El Departamento de Justicia de Estados Unidos formalizó una acusación contra el gobernador de Sinaloa, Rubén Rocha Moya, y otros nueve funcionarios y exfuncionarios mexicanos por presuntos vínculos con el narcotráfico. El anuncio fue realizado por el fiscal del Distrito Sur de Nueva York, Jay Clayton, y el administrador de la DEA, Terrance C. Cole, quienes informaron sobre una conspiración para traficar drogas hacia territorio estadounidense, en un caso que amplía las investigaciones contra estructuras políticas en Sinaloa.
De acuerdo con la acusación, los implicados habrían utilizado sus cargos públicos para facilitar operaciones del Cártel de Sinaloa. Las autoridades estadounidenses sostienen que los funcionarios permitieron el trasiego de fentanilo, heroína, cocaína y metanfetamina a cambio de sobornos millonarios, además de brindar protección institucional a la organización criminal.
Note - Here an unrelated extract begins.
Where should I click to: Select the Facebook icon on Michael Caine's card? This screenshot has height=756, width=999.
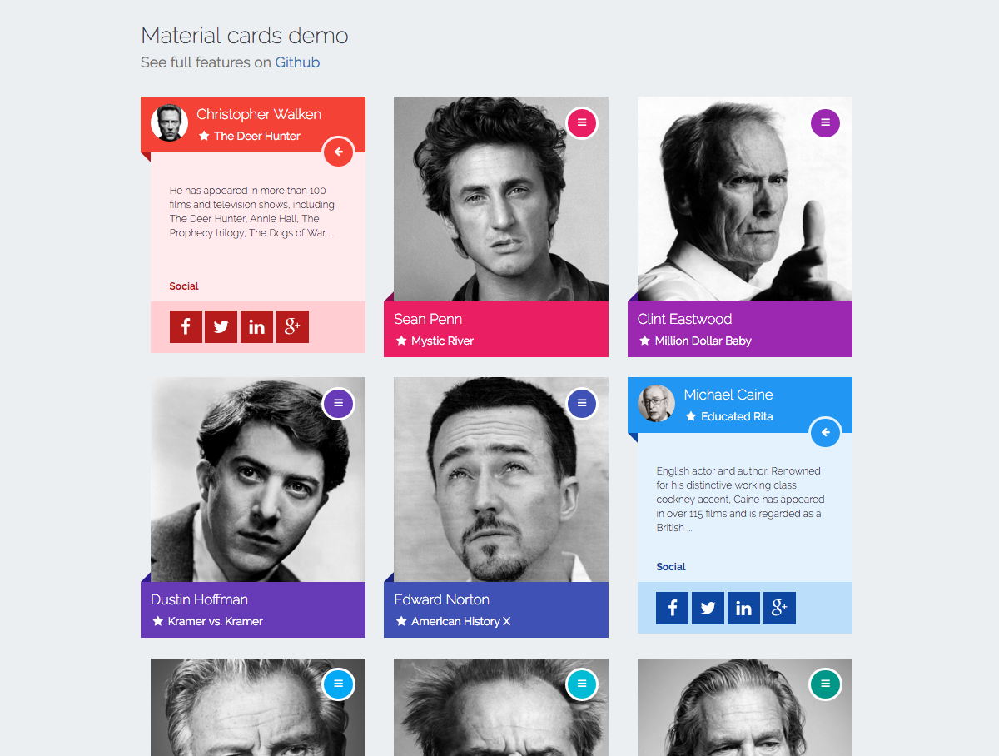click(672, 608)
Este señalamiento coloca a diversas áreas de gobierno bajo escrutinio judicial en Estados Unidos.
Entre los señalados se encuentran Enrique Inzunza Cázarez, Enrique Díaz Vega, Dámaso Castro Zaavedra, Marco Antonio Almanza Avilés, Alberto Jorge Contreras Núñez, Gerardo Mérida Sánchez, José Antonio Dionisio Hipólito, Juan de Dios Gámez Mendívil y Juan Valenzuela Millán. La inclusión de estos perfiles muestra el alcance de la investigación hacia distintos niveles del aparato gubernamental y de seguridad, según el expediente presentado.
El documento judicial también detalla que los acusados habrían compartido información sobre operativos y protegido actividades ilícitas. En particular, se señala que algunos funcionarios alertaban al cártel sobre investigaciones en curso y facilitaban la operación de cargamentos de droga, lo que habría permitido consolidar las redes de tráfico hacia Estados Unidos. Estas acciones forman parte de los elementos que sustentan la acusación federal.
Uno de los casos más graves es el de Juan Valenzuela Millán, quien enfrenta cargos adicionales por delitos violentos. La fiscalía lo vincula con el secuestro, tortura y asesinato de una fuente confidencial de la DEA y un familiar en 2023, lo que podría derivar en sanciones más severas dentro del proceso judicial. Asimismo, otros implicados habrían recibido pagos mensuales para colaborar con la organización criminal, según los registros de la investigación.
El caso quedó asignado a la jueza Katherine Polk Failla y forma parte de una serie de acusaciones iniciadas desde 2023. Hasta el momento, los imputados permanecen en México y se presume su inocencia hasta que se determine su responsabilidad en tribunales, mientras el proceso podría tener implicaciones políticas y diplomáticas en la relación bilateral entre ambos países.